(SOURCE PASSAGE):

§ §

You see, four days ago I opened a 30-oz can of pumpkin.
No really, stay with me here. Jay found a large beef top loin roast on markdown at the grocery store which had to be cooked by Tuesday. So Tuesday morning I found a safe-looking slow-cooker recipe, threw the thing in the pot, and forgot about it. (Actually, neither of those statements is true. The particular recipe I used had quite a few different steps, and forgetting about it wasn't possible because the meaty aroma spread through the whole house.) As dinnertime approached, I couldn't help thinking that a hearty autumn-like dinner would be perfectly complimented by some spicy pumpkin muffins.

§ §

(DATA):
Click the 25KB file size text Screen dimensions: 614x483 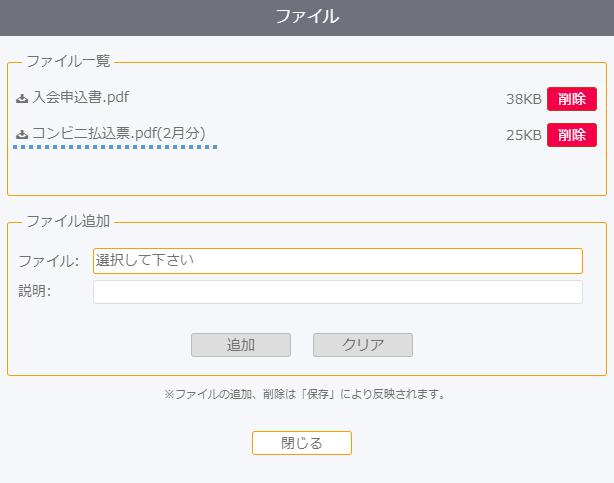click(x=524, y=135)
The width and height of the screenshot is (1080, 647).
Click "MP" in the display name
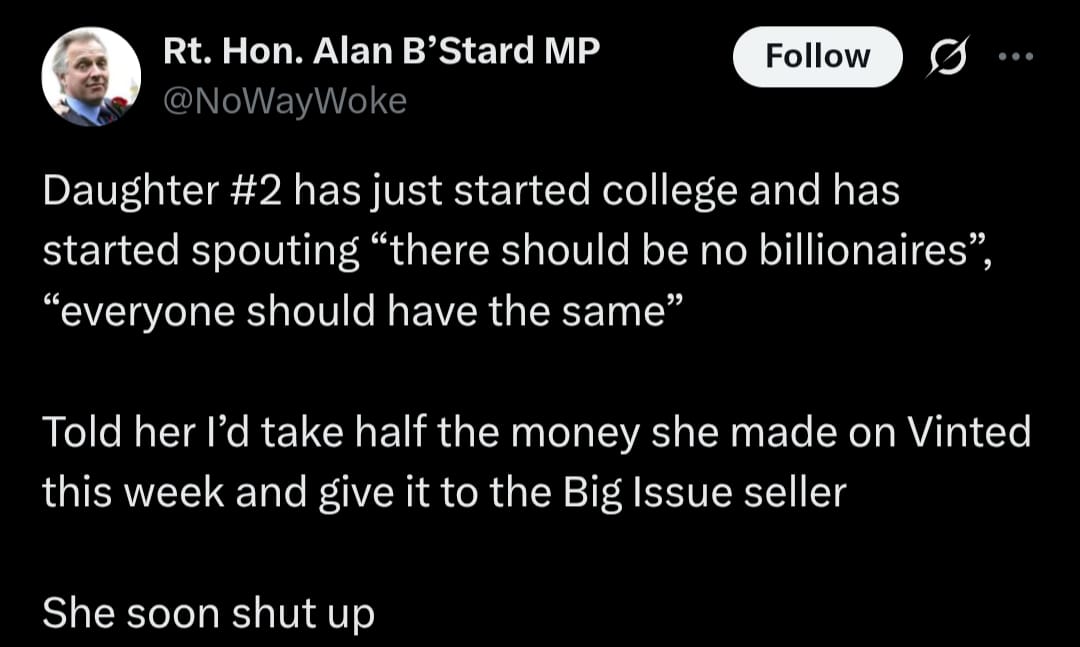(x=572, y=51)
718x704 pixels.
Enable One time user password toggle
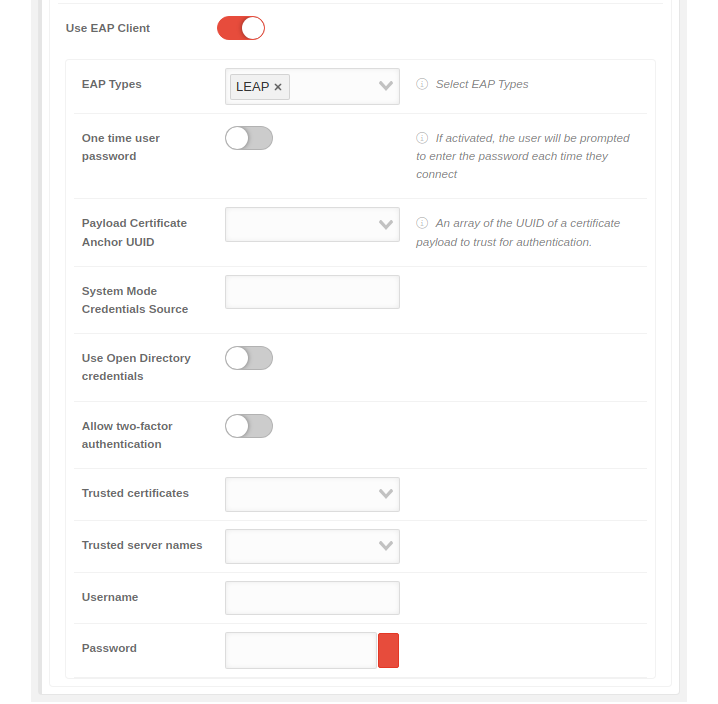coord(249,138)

§ §

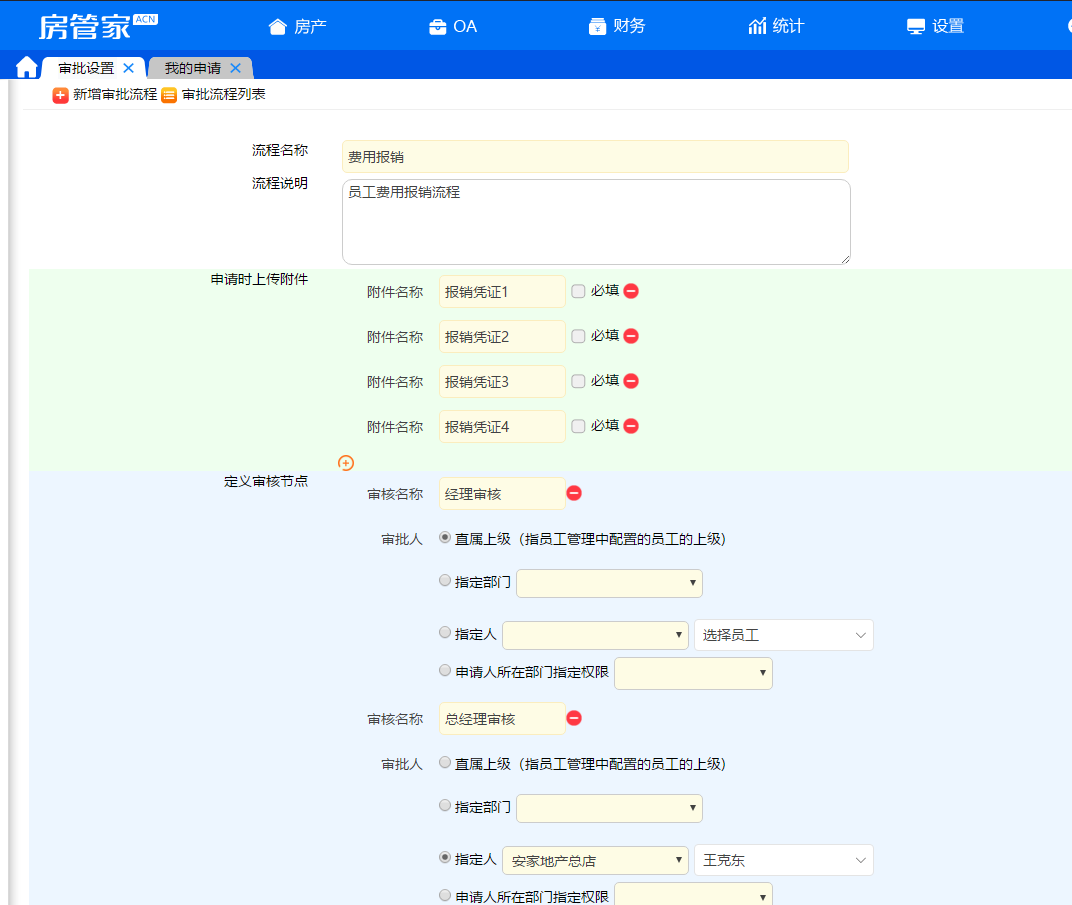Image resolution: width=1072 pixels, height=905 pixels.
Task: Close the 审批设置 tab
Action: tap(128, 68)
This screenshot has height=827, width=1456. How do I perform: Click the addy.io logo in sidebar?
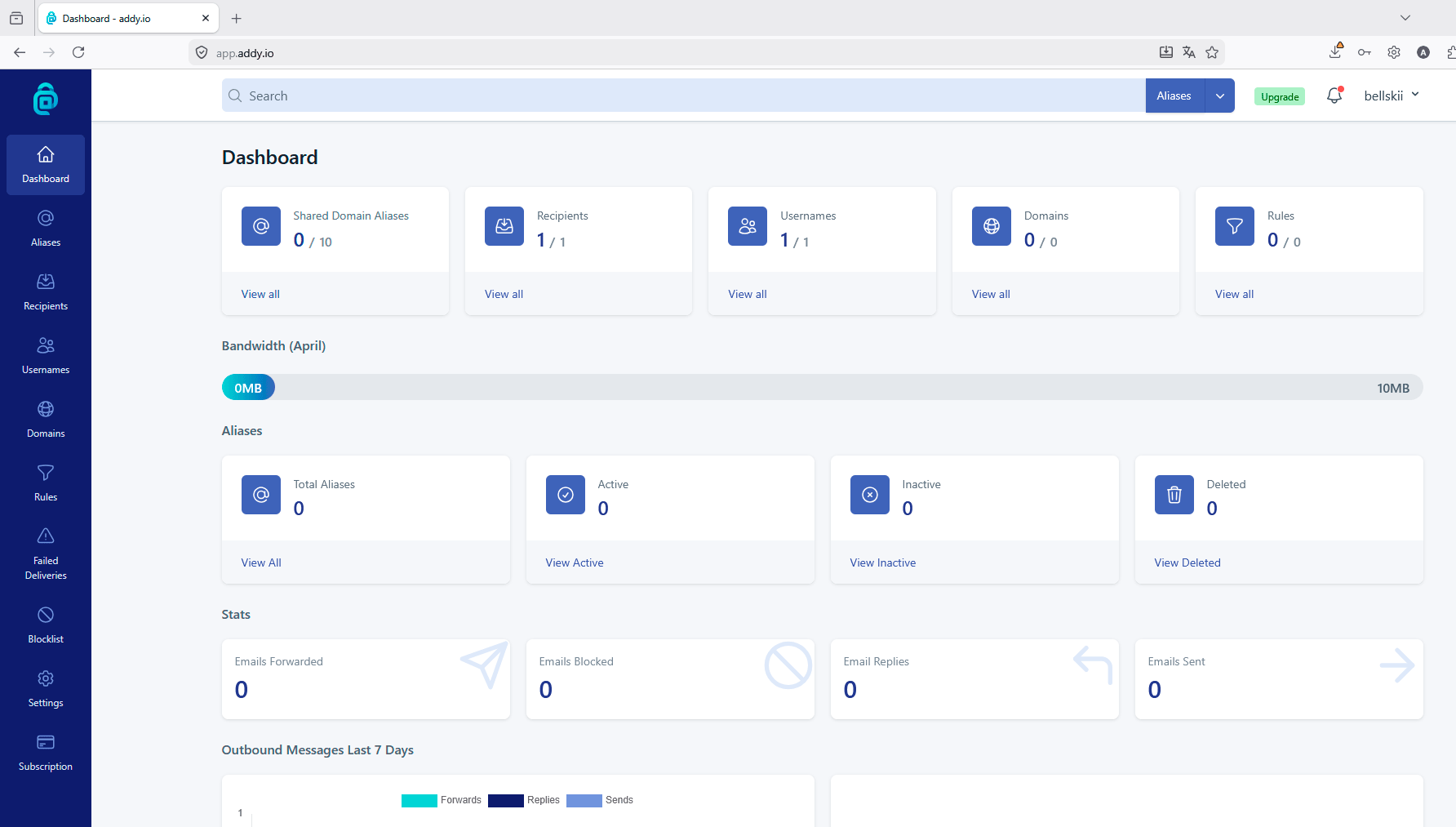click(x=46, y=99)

§ §

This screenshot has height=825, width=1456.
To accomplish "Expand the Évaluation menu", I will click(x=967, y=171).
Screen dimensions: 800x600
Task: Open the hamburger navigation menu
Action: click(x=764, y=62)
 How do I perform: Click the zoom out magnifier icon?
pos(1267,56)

§ §

(THINGS TO DO):
- 1) Return the part of the cooking passage that begins at the words "You see, four" and ends after the words "spicy pumpkin muffins.", copied word for word.
- 2) Retype the records from the line that has "Image resolution: width=1072" through the line that has "click(x=46, y=99)", both lines included, and omit the pictures.
The cooking passage has no connection to the records.

(SOLUTION SET):
- 1)
You see, four days ago I opened a 30-oz can of pumpkin.
No really, stay with me here. Jay found a large beef top loin roast on markdown at the grocery store which had to be cooked by Tuesday. So Tuesday morning I found a safe-looking slow-cooker recipe, threw the thing in the pot, and forgot about it. (Actually, neither of those statements is true. The particular recipe I used had quite a few different steps, and forgetting about it wasn't possible because the meaty aroma spread through the whole house.) As dinnertime approached, I couldn't help thinking that a hearty autumn-like dinner would be perfectly complimented by some spicy pumpkin muffins.

- 2)
Image resolution: width=1072 pixels, height=905 pixels.
Task: Close the 审批设置 tab
Action: tap(128, 68)
This screenshot has height=827, width=1456. How do I perform: Click the addy.io logo in sidebar?
click(x=46, y=99)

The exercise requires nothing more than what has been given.